Qihoo sued Shenzhen-based Tencent in 2012 for abusing its dominant market position in instant messaging, which forced internet users not to adopt its security software. In March 2013, the Guangdong People’s High Court ruled in favour of Tencent. That led Qihoo to take its case to the People’s Supreme Court. In a 75,000-character decision, the court also ruled in favour of Tencent because its dominant market position was not proven.

The requirement to define relevant market in the guidelines “adds more clarity and flexibility” in China’s antitrust operations, while helping “alleviate investor concerns”, according to HSBC analyst Binnie Wong in a report published on Tuesday.

Another change in the final version stipulates that an internet platform’s independent decision to match or follow prices of other players will not be considered as an antitrust issue.

The guidelines also allow operators to sell goods on internet platforms at prices below cost “for a reasonable period” as long as the sales are specifically used to attract new clients or as a promotional campaign. This would seem to be the go-ahead for internet platforms to implement subsidised pricing schemes to grab market share.

More importantly, the new antitrust guidelines’ mission statement indicates that it would ensure “the orderly, innovative and healthy development” of the country’s internet sector. As such, antitrust efforts aim to “support innovative development of internet platforms and enhance their international competitiveness”.

That has raised questions on how Beijing will be able to crack down on Big Tech’s monopolistic practices using the new guidelines. It is an undertaking that falls squarely on SAMR, the country’s top market regulator.
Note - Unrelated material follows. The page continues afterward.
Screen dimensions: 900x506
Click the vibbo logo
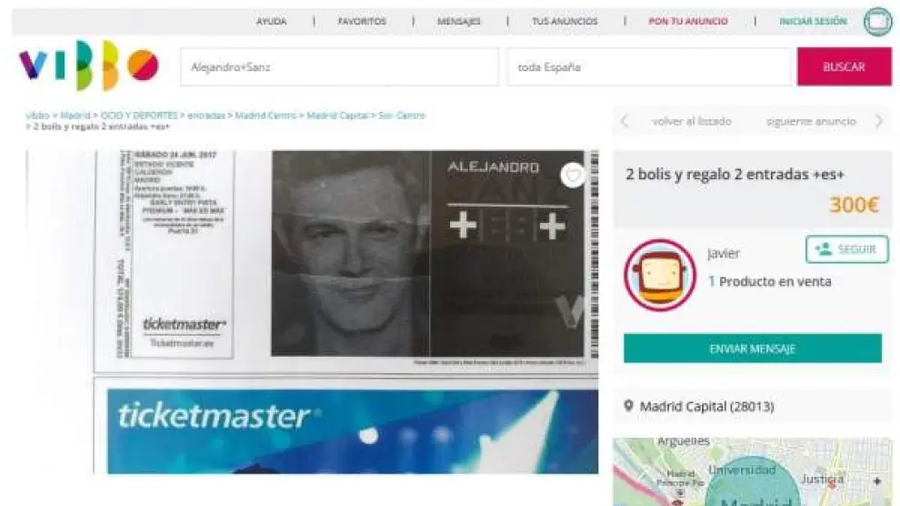tap(88, 66)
“The previous consultation paper stirred up debates among the public and scholars”, said You of Shanghai DeBund Law Offices. “The [new] rules aim to protect free competition, but if the anti-monopoly laws are not applied properly, it could eventually harm the economy and consumer rights.”

The guidelines, however, could serve as a valuable reference in legal disputes between Big Tech companies.

The lawsuit by TikTok parent ByteDance against Tencent over alleged monopolistic practices was accepted by a court in Beijing this week, a move that experts said could become a “landmark” case as authorities ramp up antitrust efforts.

In other segments of the internet sector, another Chinese government agency has stepped in. The People’s Bank of China published a new draft regulation last month that included definitions of monopoly in the nonbank payments market.

“When the internet industry just started, it was hard to define the relevant market, as there were some new concepts like the attention business or free online services,” said Yuan Jia, an associate professor at Sichuan University Law School. “But as the industry grows, more and more experts argue that the definition isn’t a problem.”

“For companies that run platforms, the latest guidelines gives them better knowledge about the boundaries of their commercial behaviour,” Yuan said.